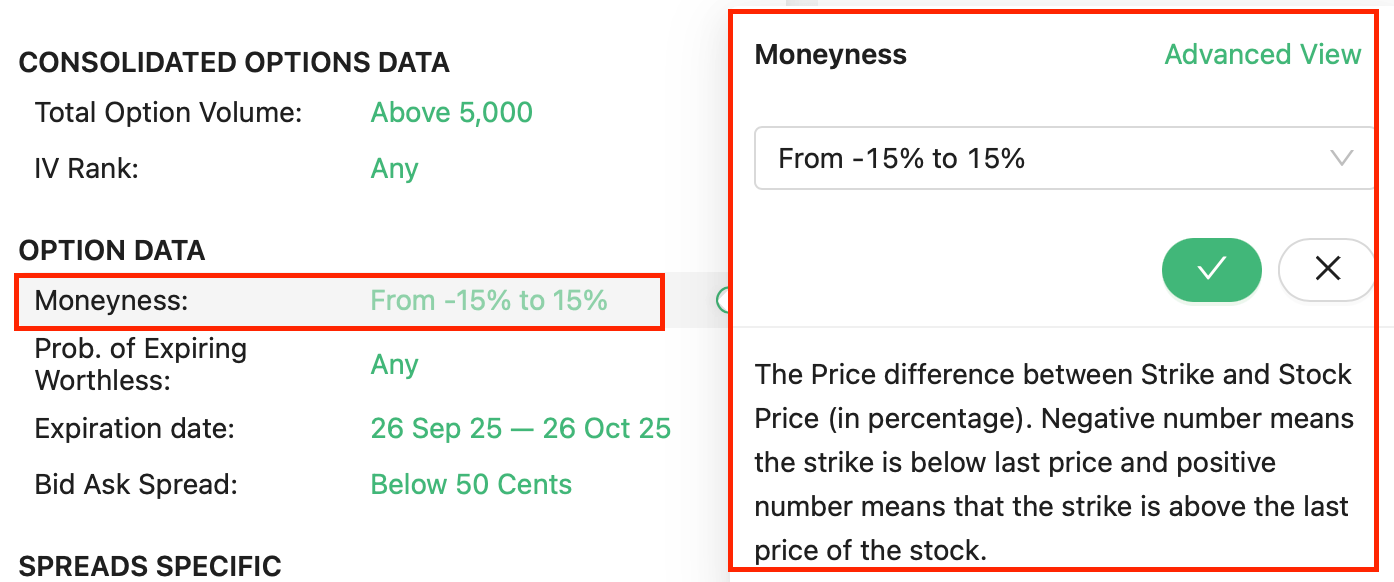Viewport: 1394px width, 582px height.
Task: Select the highlighted Moneyness filter row
Action: tap(338, 300)
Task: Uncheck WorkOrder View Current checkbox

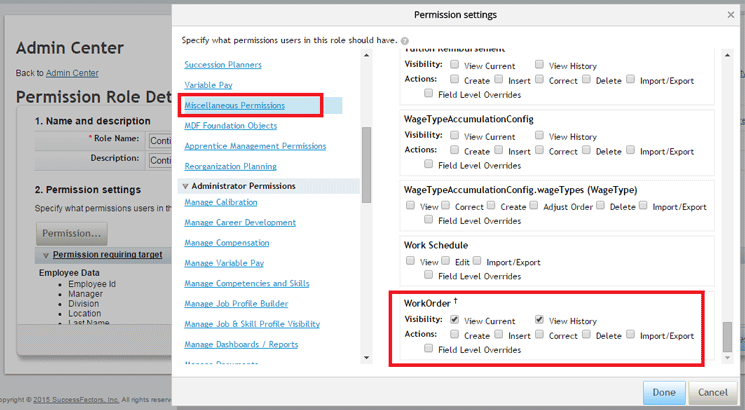Action: coord(455,320)
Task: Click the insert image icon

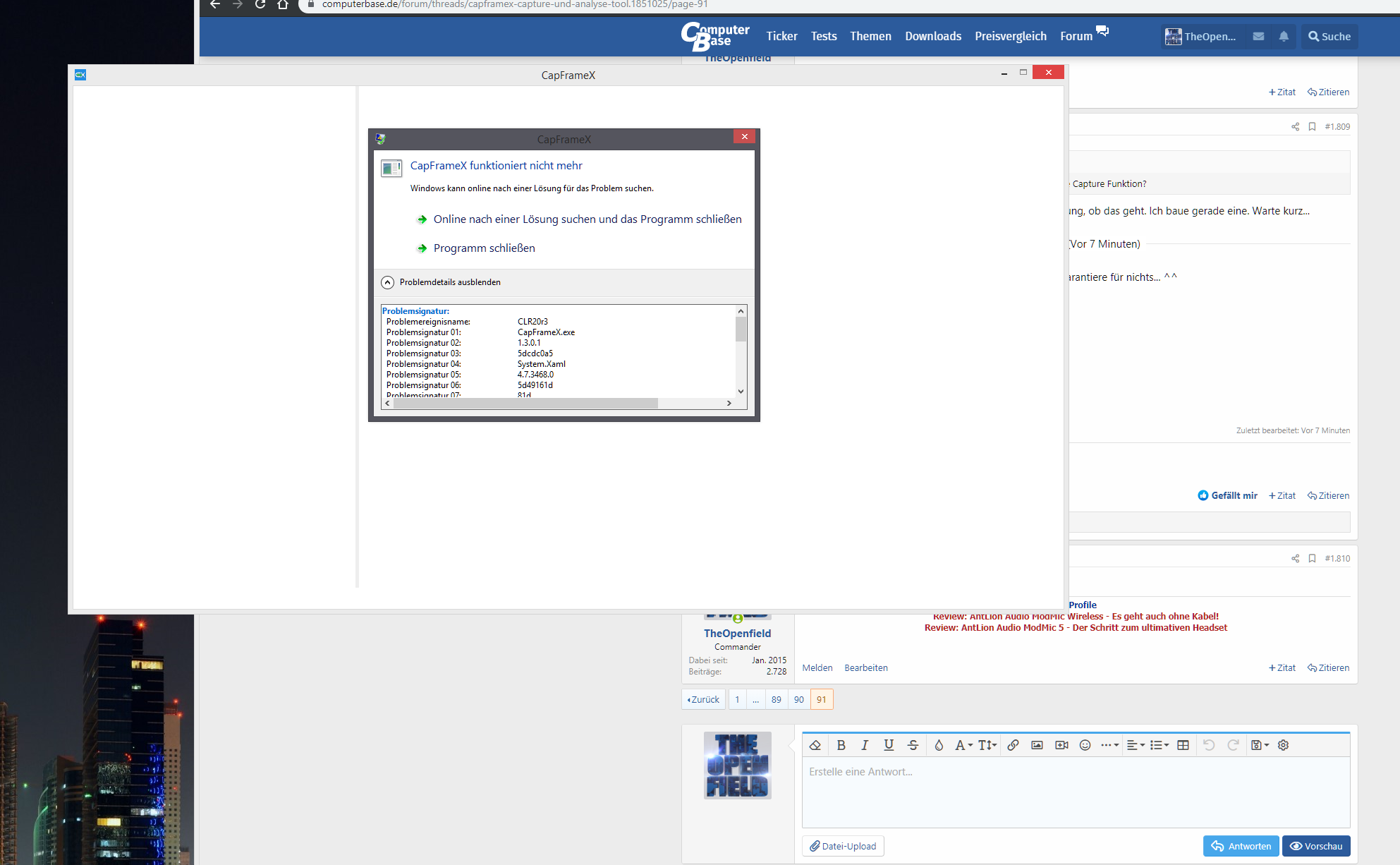Action: [x=1037, y=745]
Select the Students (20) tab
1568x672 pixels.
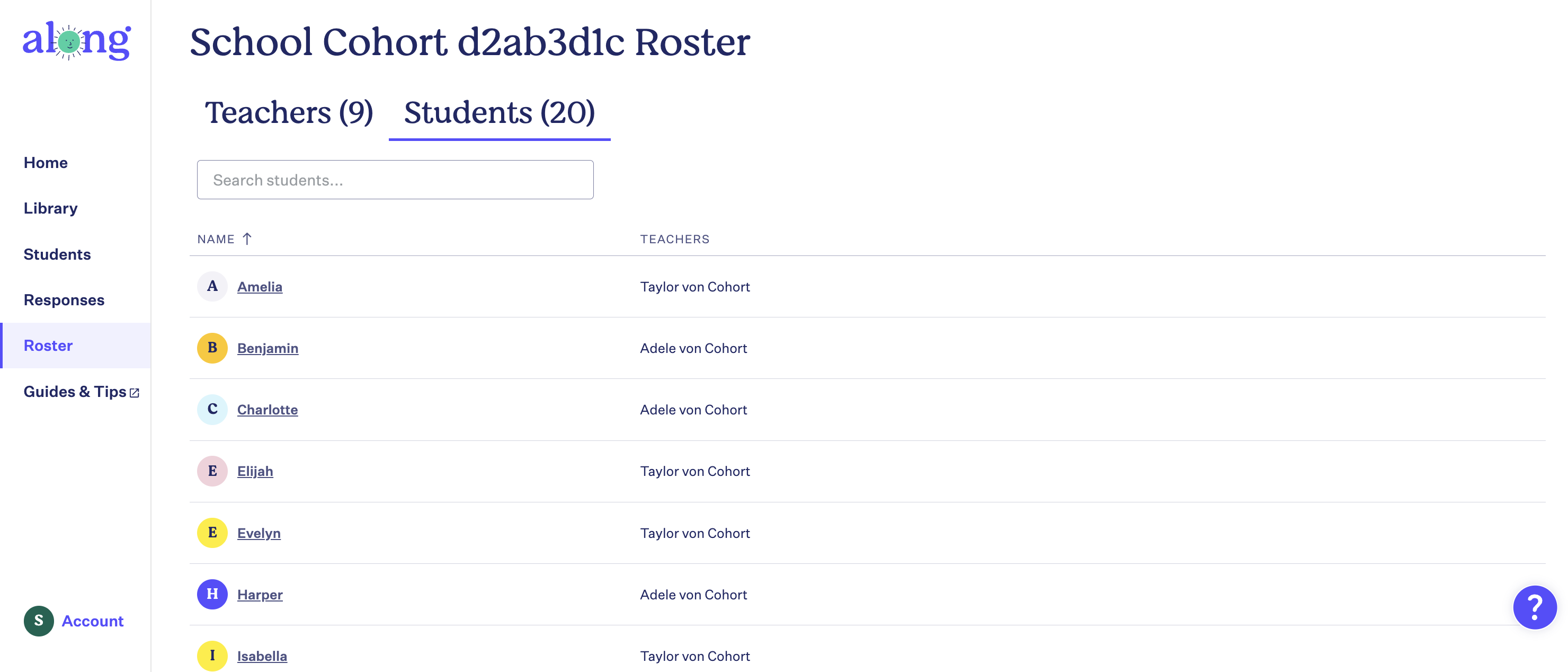point(500,112)
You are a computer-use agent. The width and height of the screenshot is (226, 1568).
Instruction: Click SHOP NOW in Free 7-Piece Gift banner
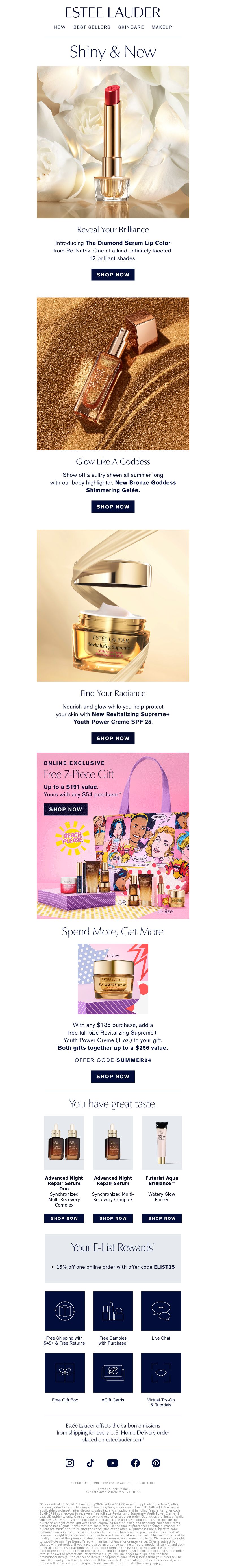click(x=65, y=809)
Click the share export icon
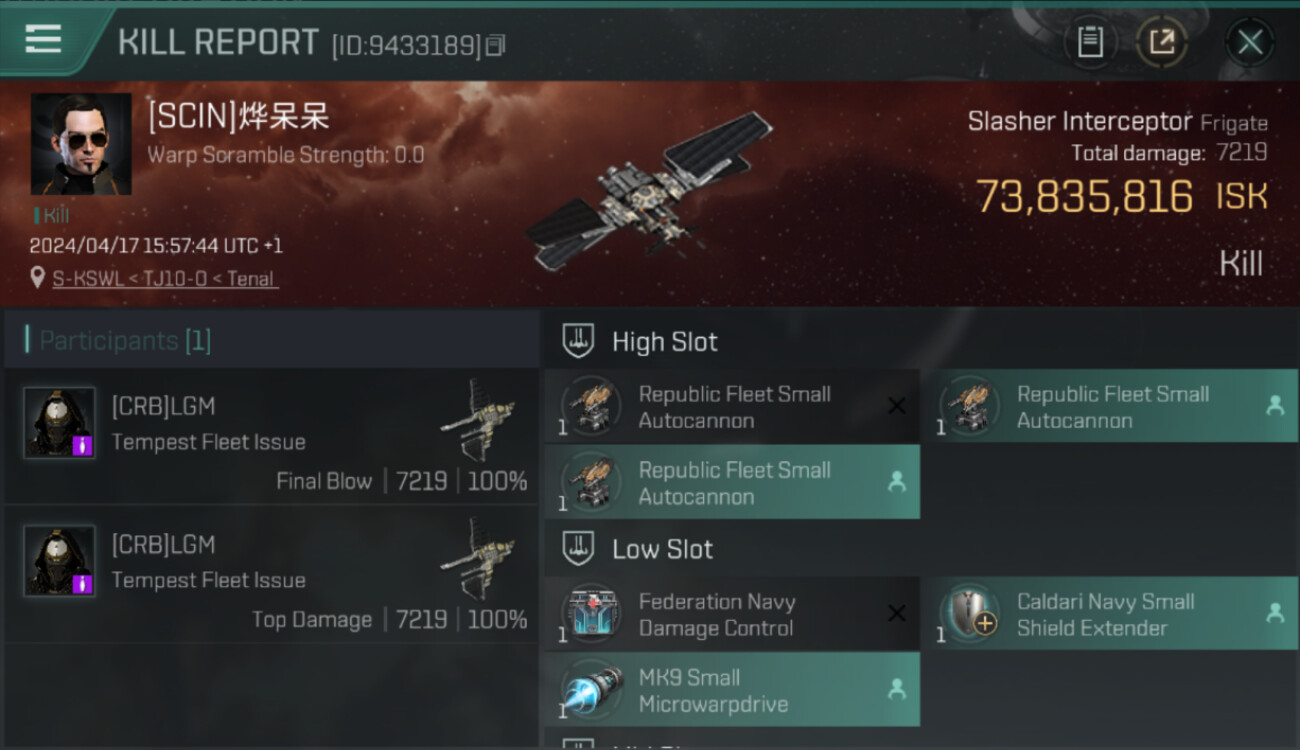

* * * * *

- WRITTEN PROBLEM: Reproduce the text of all the items above verbatim, leaving the pictures out.

- COMPLETE OUTPUT:
Viewport: 1394px width, 582px height.
Task: Select the highlighted Moneyness filter row
Action: tap(338, 300)
Task: Uncheck WorkOrder View Current checkbox

Action: coord(455,320)
Task: Click the insert image icon

Action: [x=1037, y=745]
Select the Students (20) tab
1568x672 pixels.
point(500,112)
You are a computer-use agent. The width and height of the screenshot is (226, 1568).
Instruction: Click SHOP NOW in Free 7-Piece Gift banner
click(x=65, y=809)
Click the share export icon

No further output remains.